El ministro de Desregulación y Transformación del Estado, Federico Sturzenegger, celebró la aprobación de una nueva vacuna contra la fiebre aftosa y definió el proceso como “una batalla moral”. La autorización fue concedida a la empresa Tecnovax por el Servicio Nacional de Sanidad y Calidad Agroalimentaria (SENASA), tras casi dos años de gestiones regulatorias.
La dosis había sido desarrollada bajo el mecanismo de equivalencia, un procedimiento que —según explicó el funcionario— ya se aplicaba para otras vacunas animales. En Brasil, el producto se comercializa como formulación bivalente elaborada por el laboratorio Ourofino Saúde Animal.
Defensa de la competencia y críticas al “modelo”
A través de un extenso mensaje en la red social X, Sturzenegger sostuvo que la habilitación marca el cierre de un conflicto “innecesario” y vinculó la discusión con el planteo del presidente Javier Milei sobre la necesidad de reformular la relación entre el Estado y el sector privado.
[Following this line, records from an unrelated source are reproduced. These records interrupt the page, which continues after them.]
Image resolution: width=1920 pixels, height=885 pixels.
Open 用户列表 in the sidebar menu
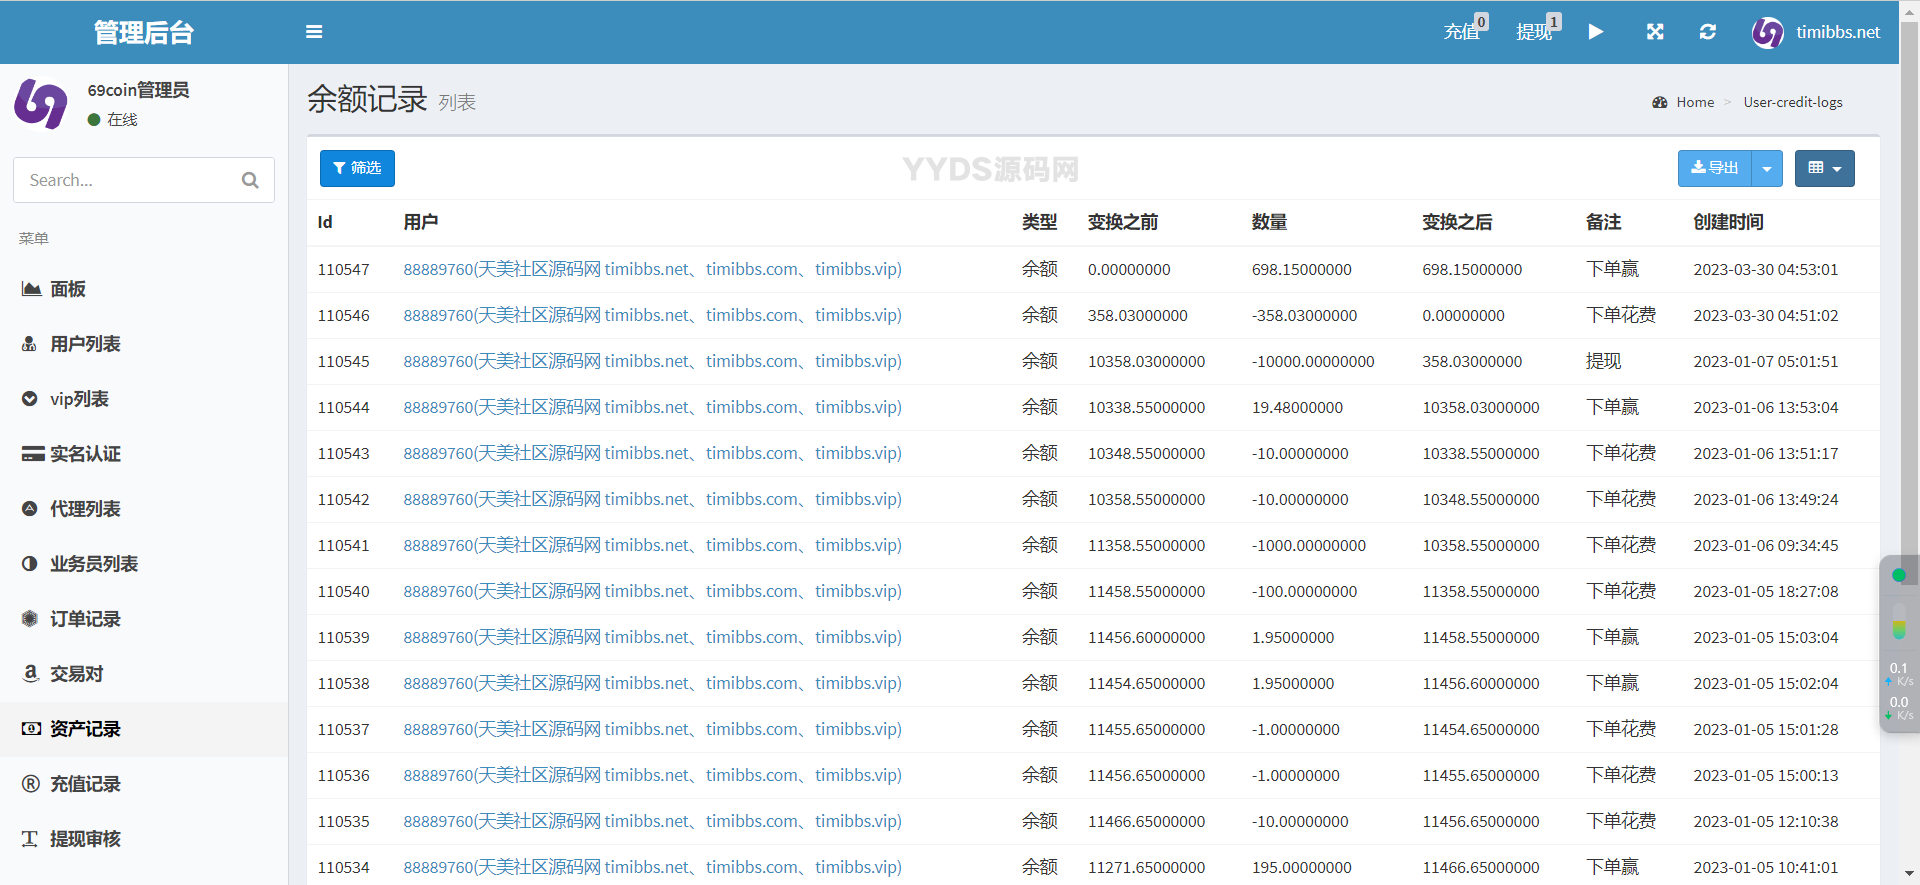(x=85, y=344)
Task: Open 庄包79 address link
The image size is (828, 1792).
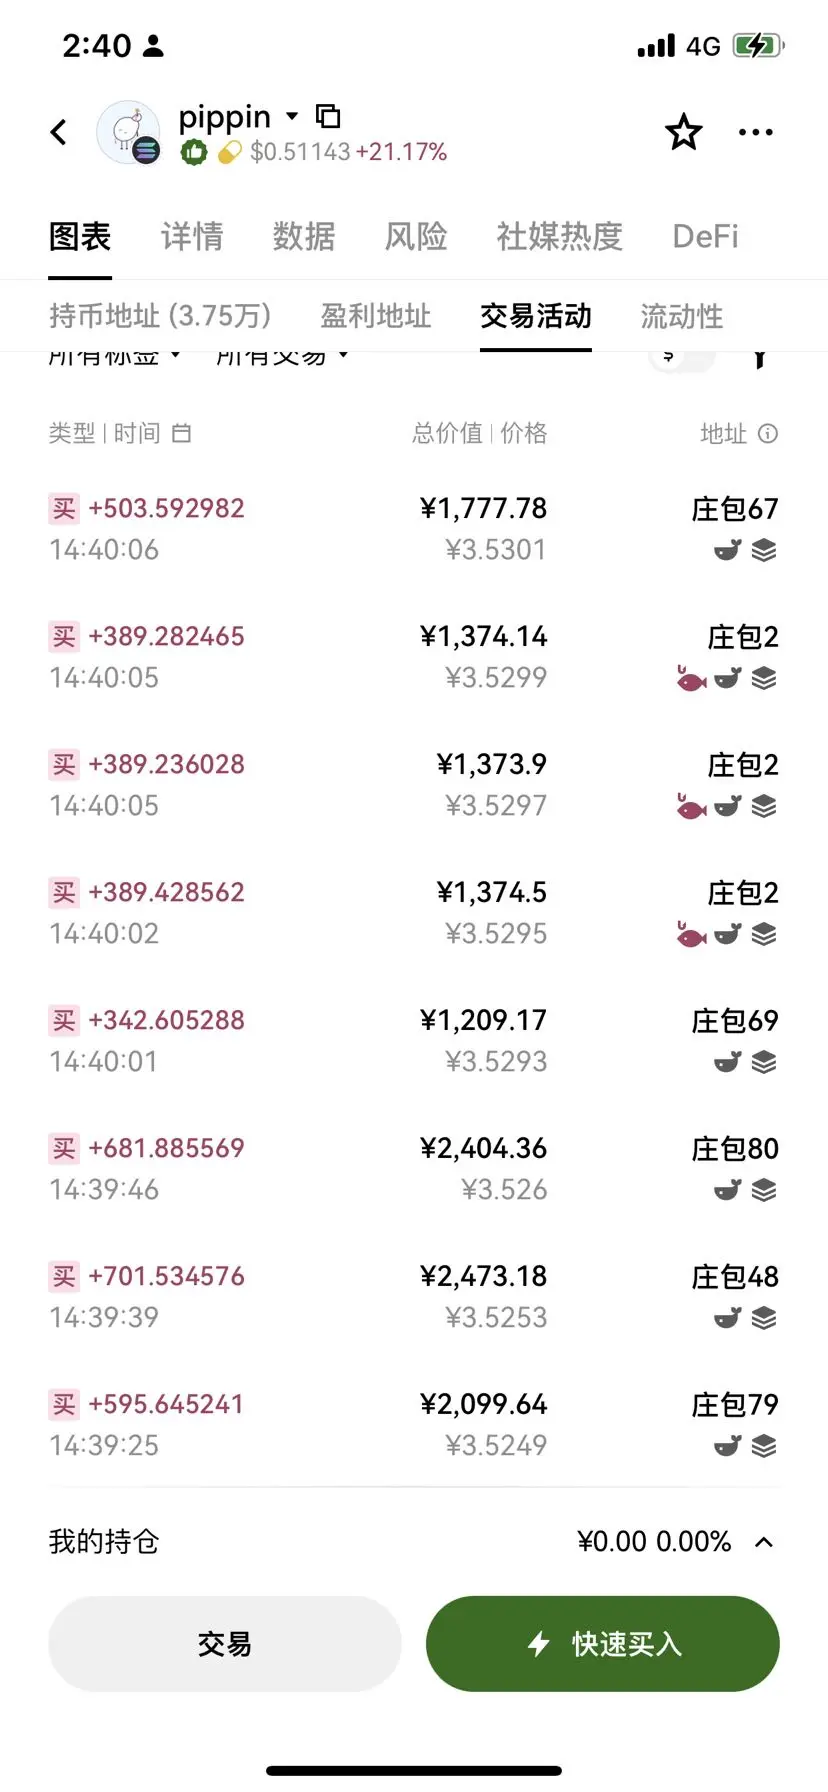Action: click(x=734, y=1405)
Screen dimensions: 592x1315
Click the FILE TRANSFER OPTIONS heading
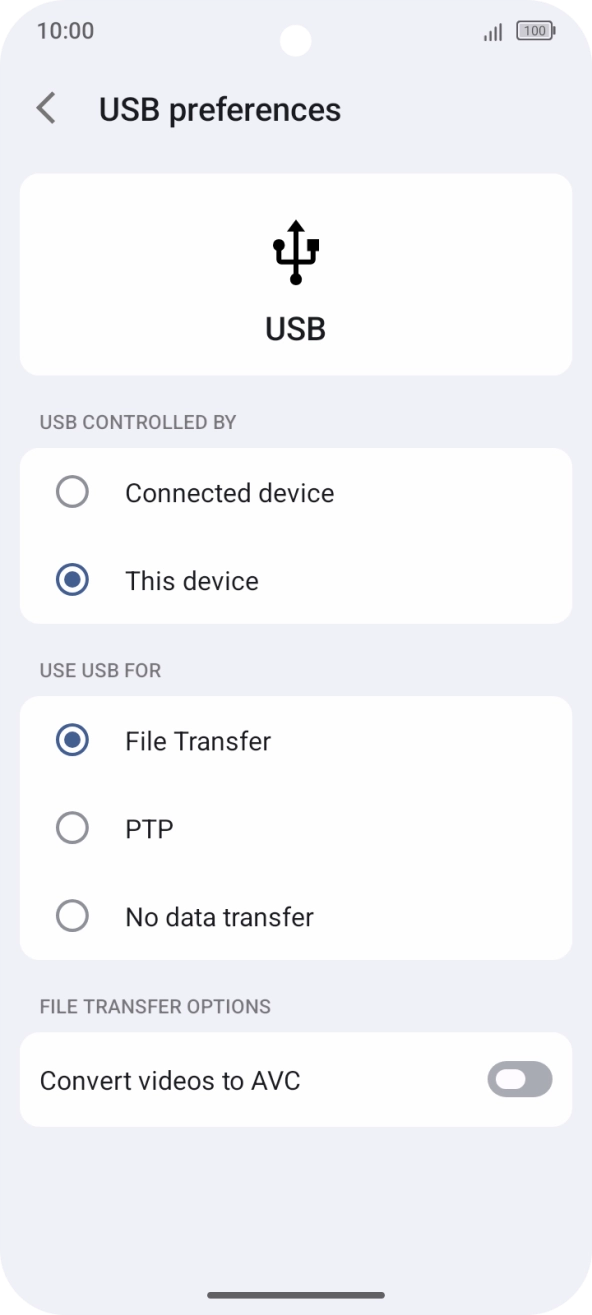tap(156, 1006)
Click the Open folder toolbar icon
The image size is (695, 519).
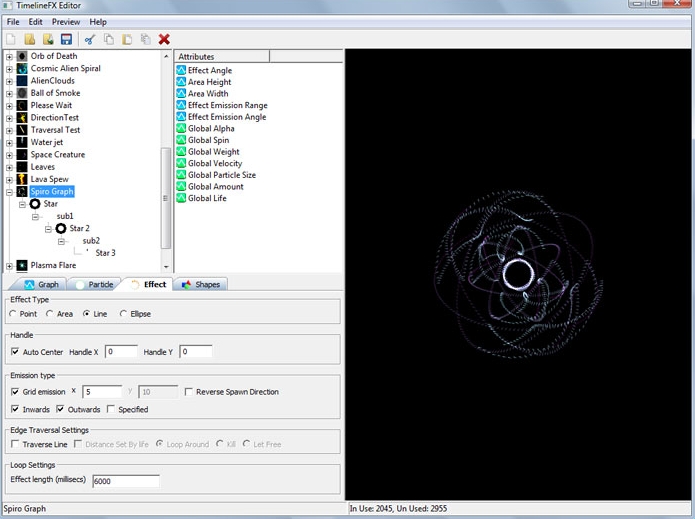[30, 39]
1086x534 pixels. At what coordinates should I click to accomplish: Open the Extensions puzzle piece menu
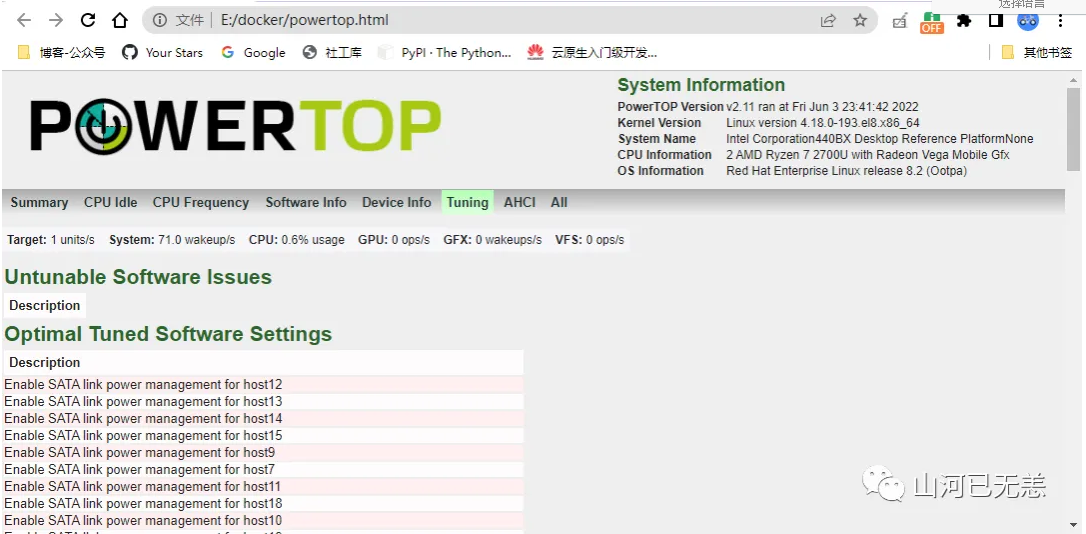[x=964, y=20]
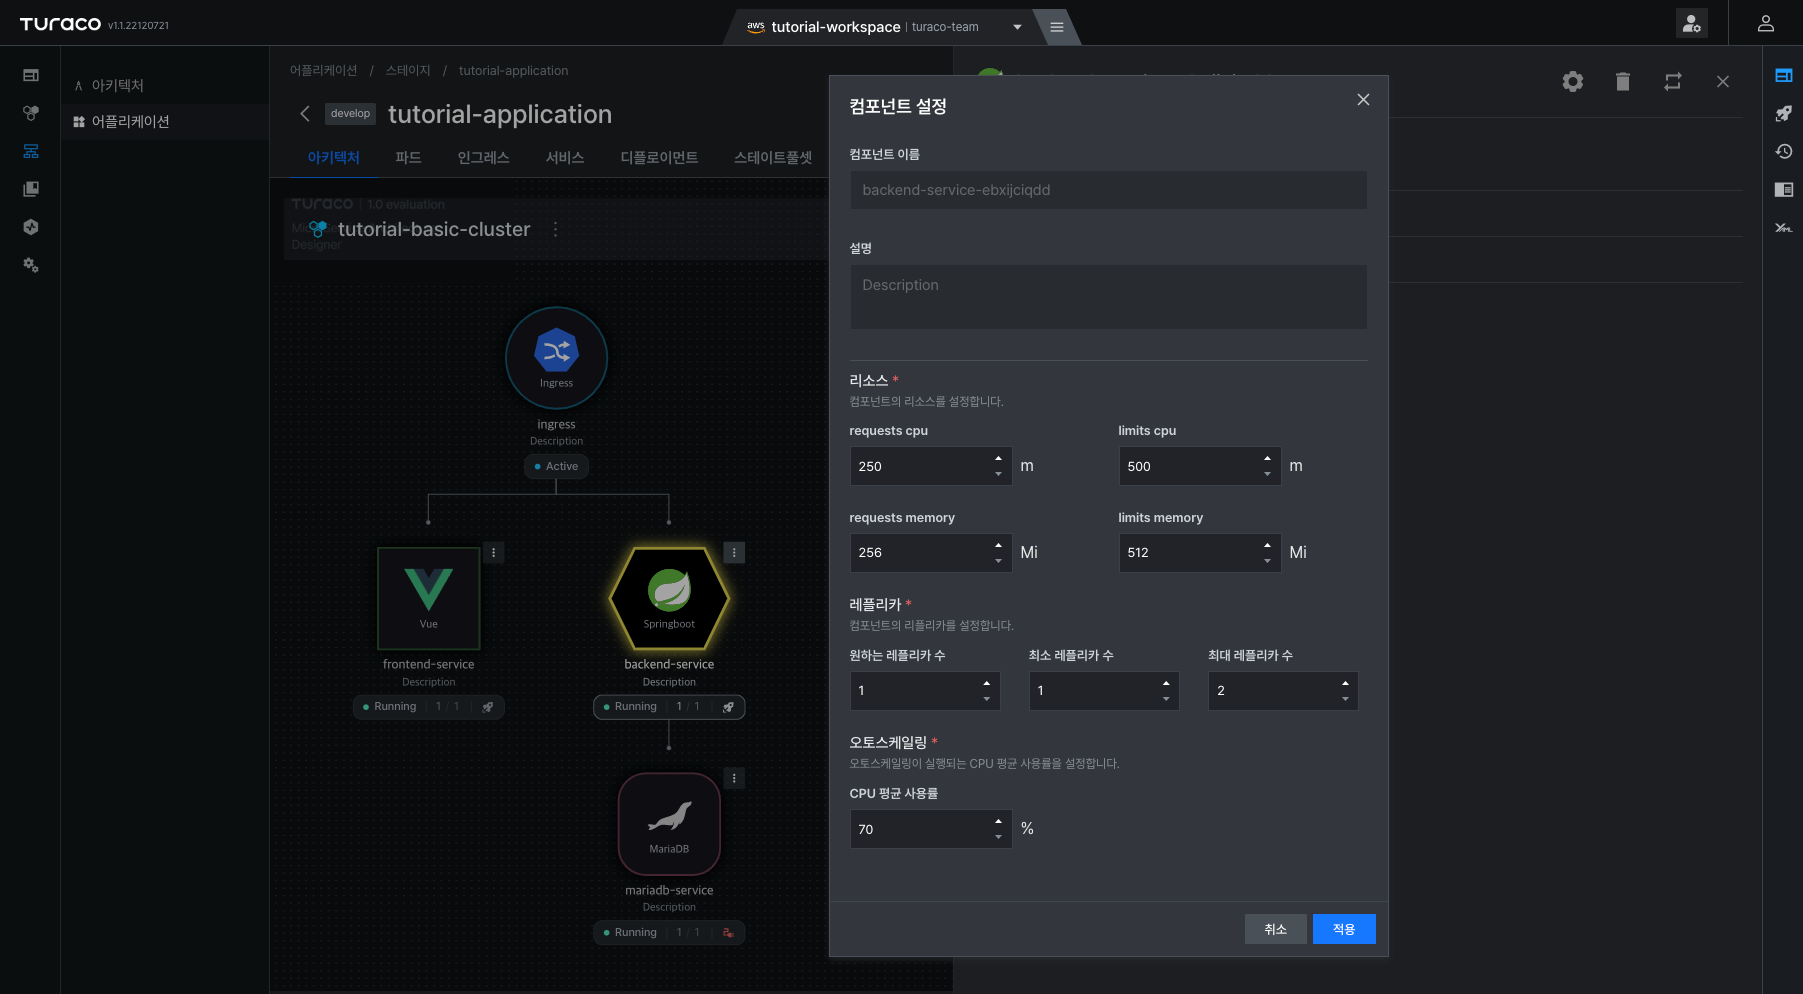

El ministro aclaró que la medida no apunta contra empresarios en particular, sino contra un esquema que, según su visión, favorece posiciones dominantes mediante regulaciones restrictivas. “Este gobierno quiere empresarios exitosos”, afirmó, aunque cuestionó un modelo en el que —dijo— el éxito depende más de la capacidad de lobby que del valor agregado.
En ese marco, sostuvo que el cambio impulsado por el Ejecutivo no es solo económico, sino “moral”, y defendió la competencia como mecanismo para garantizar mayor equidad y eficiencia.
Impacto en la producción ganadera
Si bien aseguró que el precio descendió desde el inicio de la actual gestión, reconoció que aún se mantiene por encima de valores históricos y de los precios vigentes en países vecinos como Uruguay.
El funcionario también señaló que la decisión “no es contra nadie”, en alusión a otra proveedora del mercado local, a la que describió como uno de los principales productores de vacunas animales a nivel global. Sin embargo, planteó que sería deseable que las empresas compitan a partir de ventajas productivas y no mediante regulaciones que limiten el ingreso de nuevos actores.
Para el Gobierno, la habilitación de esta vacuna representa un paso hacia un esquema más abierto en insumos estratégicos para la ganadería, con el objetivo de fortalecer la competitividad y fomentar la expansión exportadora del sector.